Isabel San Sebastián-ABC

  • El Gobierno ha convertido la Educación en un arma de adoctrinamiento letal para un futuro compartido

Podría emplear un sinfín de verbos para definir lo que este Gobierno y sus socios están haciendo con nuestra nación: desmontar, descoser, desunir, desmemoriar, desmantelar, desarmar, destrozar… desvertebrar. Todos comienzan con el prefijo ‘des’, que denota «negación o inversión del significado de la palabra simple a la que va antepuesto». Y es que la lengua española posee un léxico abundante en matices referidos a distintos aspectos de un mismo propósito, que en este caso consiste en acabar con nuestra patria.

El fenómeno no es nuevo. Como bien subrayó el canciller Bismarck hace siglo y medio, la fortaleza insuperable de España queda demostrada por su resistencia a los esfuerzos denodados llevados a cabo por los españoles para destruirla. Sin embargo, esta pulsión suicida solía proceder de algunas regiones periféricas contagiadas del virus nacionalista en su primera oleada o bien de estallidos espontáneos motivados por la miseria, la desigualdad y la desesperación. Lo de ahora es diferente. Hoy es el Ejecutivo, el liderazgo de la nación, quien abandera el movimiento empeñado en aniquilar el legado secular consagrado en el Título Preliminar de la Constitución que juró cumplir y hacer cumplir. Y lo hace siguiendo un plan perfectamente trazado que incluye una ofensiva en varios frentes, entre los cuales destaca la Educación como arma de devastación masiva, letal a medio y largo plazo.

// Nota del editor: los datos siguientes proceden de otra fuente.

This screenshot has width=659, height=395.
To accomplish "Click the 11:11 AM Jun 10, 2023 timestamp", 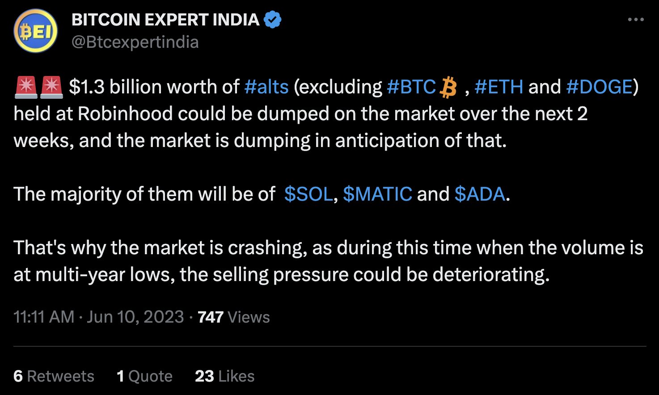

Sánchez a la cabeza de Frankenstein ha convertido la enseñanza en un instrumento de adoctrinamiento sin parangón en nuestro entorno democrático. No contento con privar a millones de educandos de su derecho a estudiar en su lengua materna y hurtar al idioma español su condición de vehicular en el sistema educativo nacional, ahora va a por la Historia de España con el afán de borrarla o reescribirla a su conveniencia. La historia deja de contemplarse en su marco natural cronológico para seguir cauces arbitrarios, sectarios, impregnados de presentismo arrogante que la vacían de significado para convertirla en un amasijo incomprensible de consignas ideológicas. Las crónicas escritas por nuestros antepasados son sustituidas por criterios tales como la ‘perspectiva de género’. La Edad Media, periodo decisivo en la configuración de nuestro ser histórico y nuestro posicionamiento en el contexto geopolítico actual, desaparece de un plumazo. La II República es presentada como el paradigma del progreso en libertad, metiendo bajo la alfombra cuantos procesos antidemocráticos se dieron durante su vigencia. La opinión de la Academia de la Historia es ignorada y despreciada por unos políticos cuyo propósito no es lograr que nuestros jóvenes sepan de dónde vienen, en aras de articular algún proyecto de futuro común y compartido, sino todo lo contrario: hurtarles sus raíces comunes, despojarlos del pasado que comparten y dirigir sus mentes y conciencias hacia donde interesa a esos manipuladores empecinados en quebrar el espinazo de esta gran nación española, determinantes en la configuración del mundo. Eso se llama traición.